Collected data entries
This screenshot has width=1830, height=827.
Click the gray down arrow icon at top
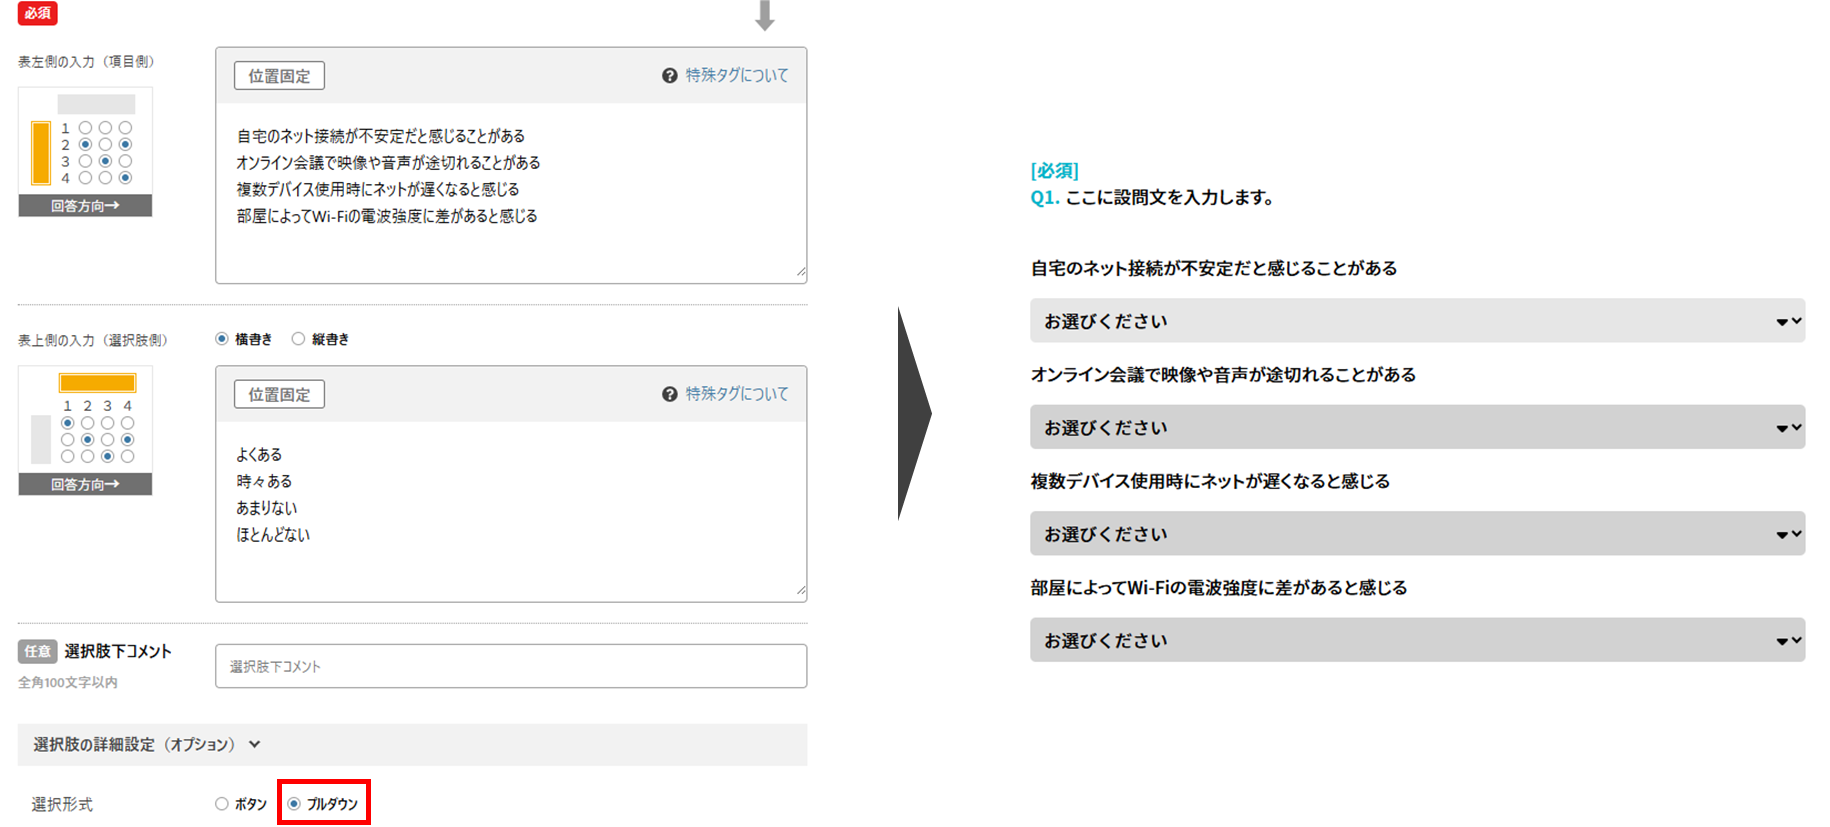[x=765, y=16]
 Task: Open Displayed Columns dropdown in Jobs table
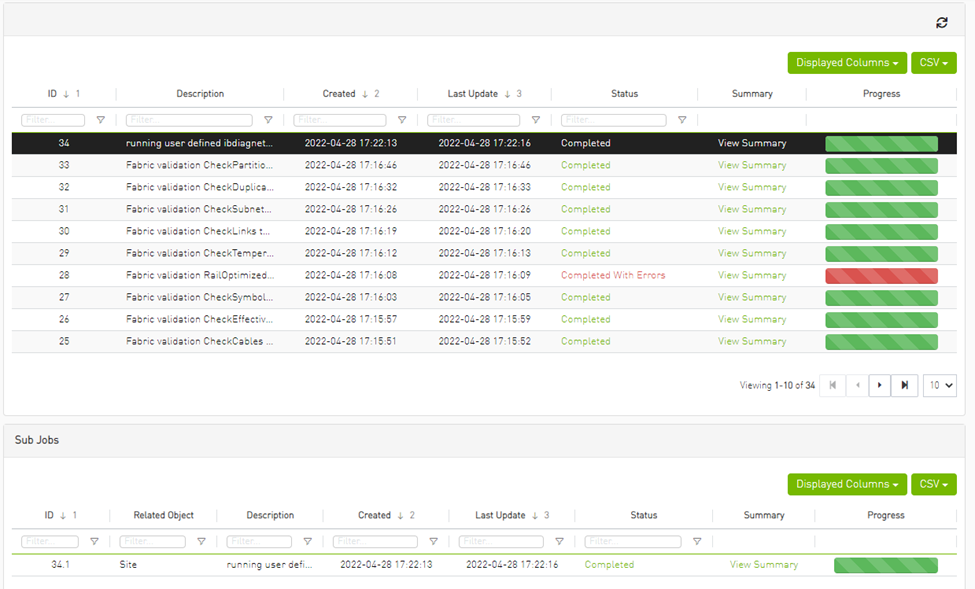pyautogui.click(x=846, y=63)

◆ WHAT TO DO ◆
Copy exactly the lines from the line that contains "Task: Open Displayed" through the last line of the records above, both ends included, but leave out the pictures.

◆ EXERCISE RESPONSE ◆
 Task: Open Displayed Columns dropdown in Jobs table
pyautogui.click(x=846, y=63)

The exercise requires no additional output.